Printer in Ordinary to His Majesty.
1824
Leaves in eights, lanceolate; keels scabrous, with prickles pointing backwards; joints viliose; root annual; stem four feet high or more, weak, and supporting itself on other plants, brittle-jointed; the joints villose at the base; the angles are set with pellucid prickles, pointing downwards; it is very branched, and the branches are opposite; flowers few and small, on rough peduncles; calix none; corolla whitish, scarcely longer than the germen, divided to the base into four ovate acute segments. This plant is reckoned to purify the biood, and is therefore a common ingredient in spring broth. The expressed juice of the herb, taken to the amount of four ounces, or a quarter of a pint, night and morning, during several weeks, is very efficacious in removing many of those cutaneous eruptions, which are commonly, though improperly, called scorbutic. It has been much celebrated in scrofulous and cancerous sores; but it must be confessed, that the experiments made in our hospitals have not confirmed its celebrity. The juice of the stem and leaves, are acknowledged nevertheless to be of a cooling nature: it increases the urinary discharge, and is therefore esteeemed in the jaundice, dropsy, suppression of urine, gravel, and other disorders that arise from obstructions of the viscera. Linneus says, that this plant is very apt to infest crops of peas; and that the Swedes use the stalks as a filter, to strain their milk through. Dioscorides observes, that the same use was made of it in his time, and it certainly is not a bad substitute, to take hairs out of the milk, where a sieve is not at hand. The seeds have been used instead of coffee. The roots, like most others of this genus, will dye red, and are found to tinge the bones of the birds that eat them, of that colour.

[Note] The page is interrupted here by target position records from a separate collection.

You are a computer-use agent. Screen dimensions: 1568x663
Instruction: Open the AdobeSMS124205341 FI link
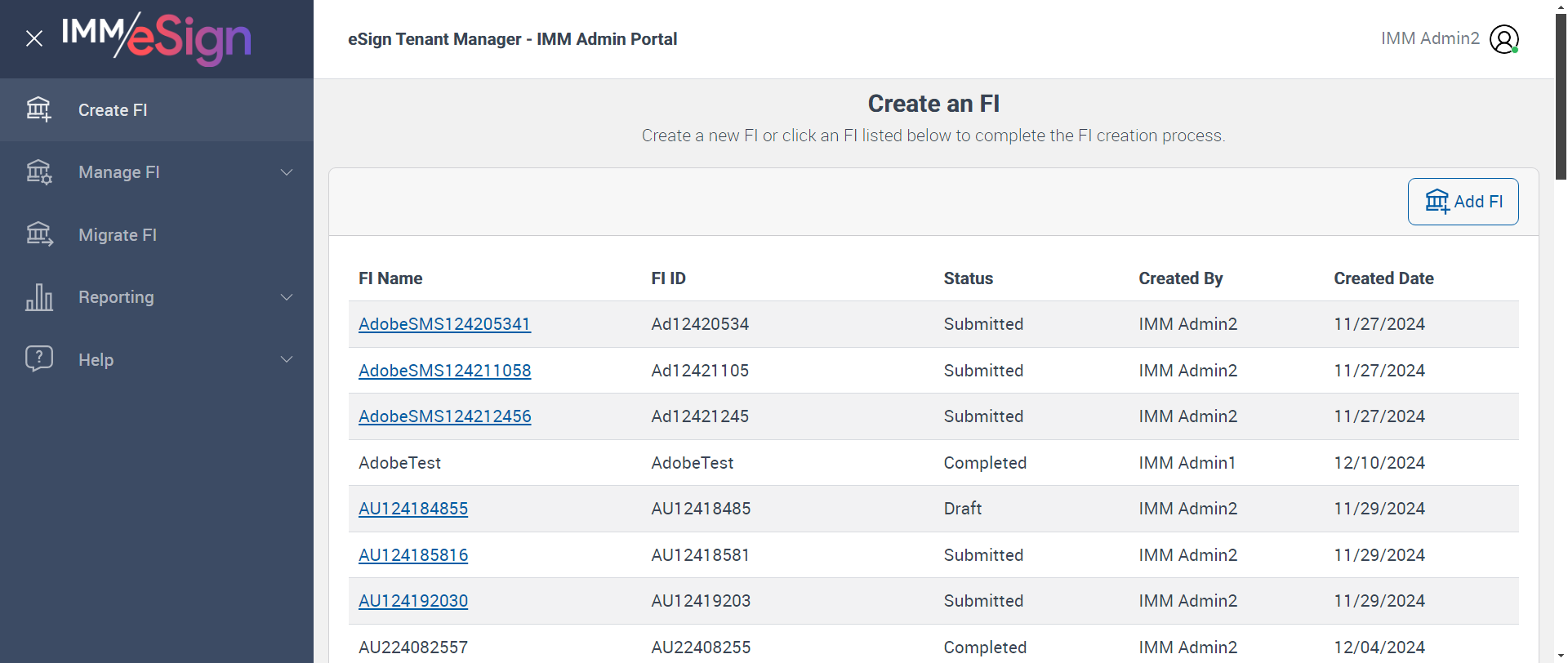[x=444, y=324]
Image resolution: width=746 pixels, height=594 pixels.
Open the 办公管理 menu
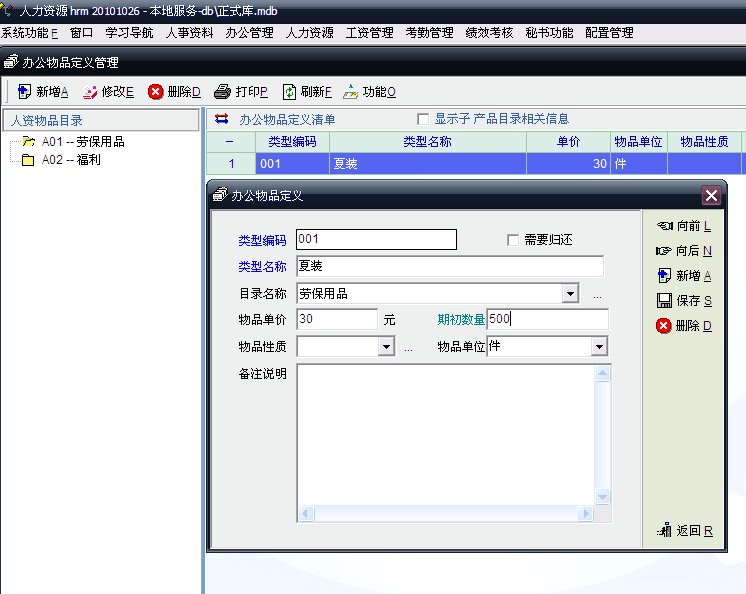click(249, 33)
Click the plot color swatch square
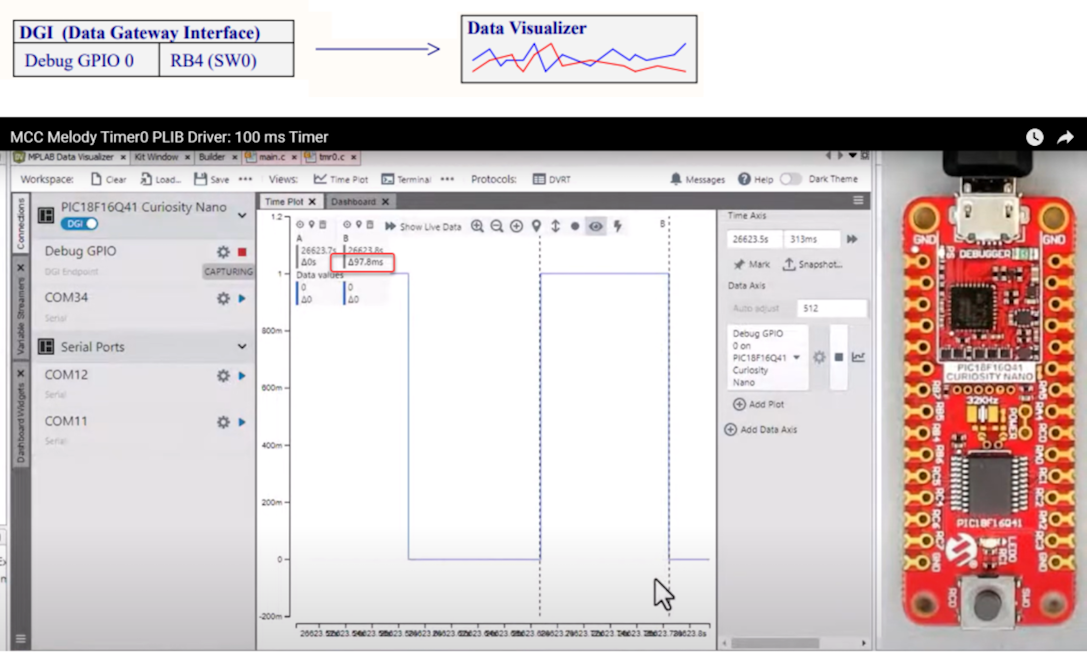The image size is (1087, 652). click(x=838, y=357)
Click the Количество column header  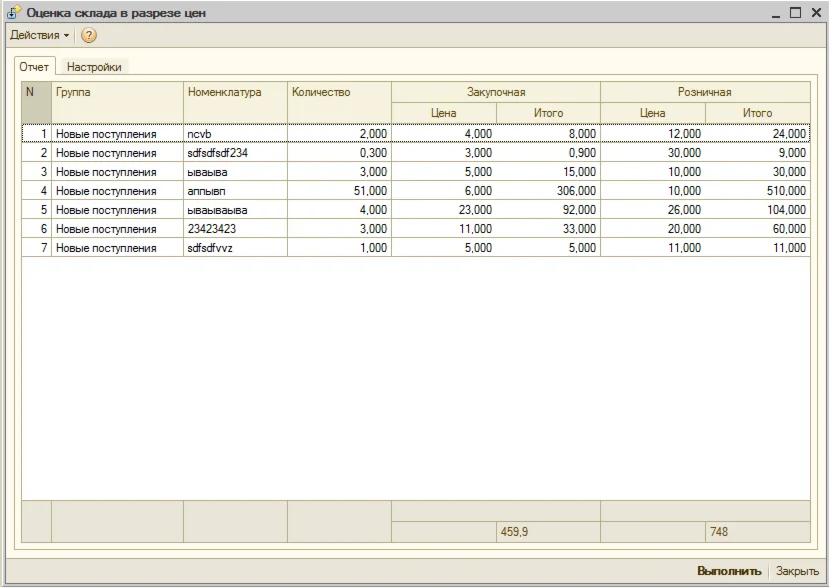point(338,92)
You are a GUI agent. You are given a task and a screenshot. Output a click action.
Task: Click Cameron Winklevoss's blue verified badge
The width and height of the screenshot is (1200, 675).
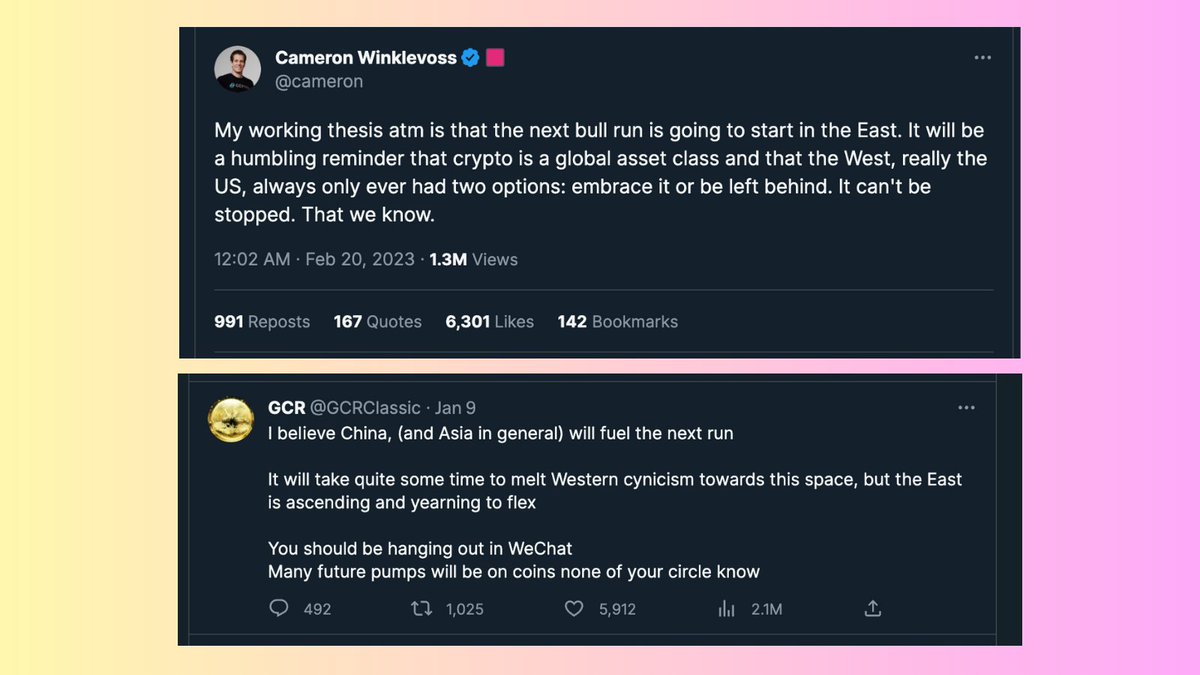click(470, 58)
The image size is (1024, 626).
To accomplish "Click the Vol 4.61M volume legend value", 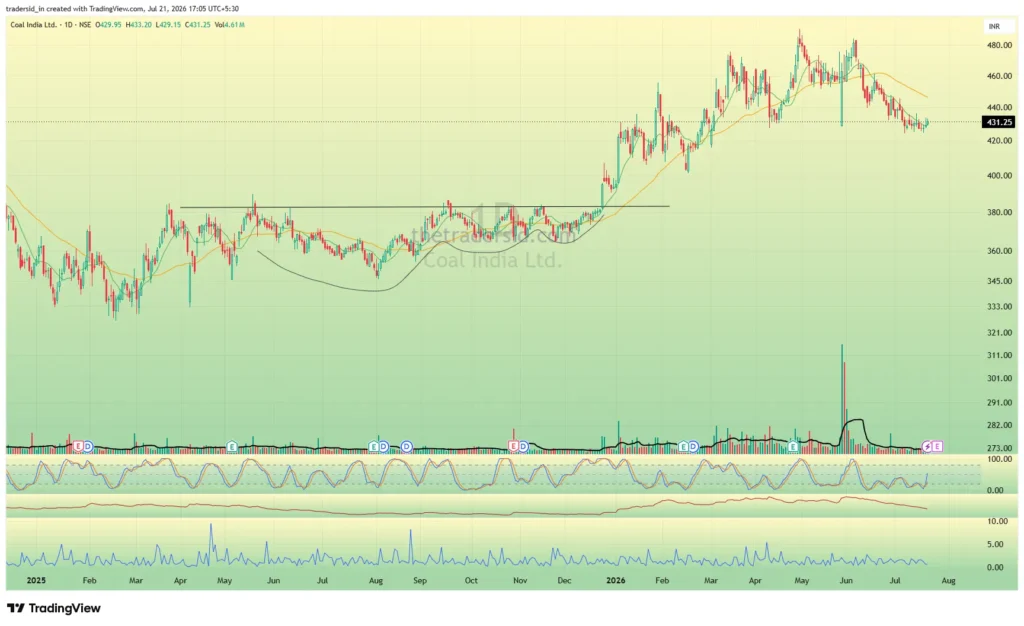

As it is an annual weed, it is easily destroyed, if it be cut or plucked up early, for it begins to seed in June. — It is common in hedges and cultivated grounds. The well-known property of adhering to whatever it comes in contact with, has given this plant the names of cleavers, clevers, clivers, and catchweed or scratch weed; from the same idea, it also derived the more elegant appellation of philanthrophon, among the Greeks and Romans; from its roughness, it has been called hariff, or rather hairough: and from being a favourite food or medicine of geese, goose-grass, goose-share, and gosling-weed.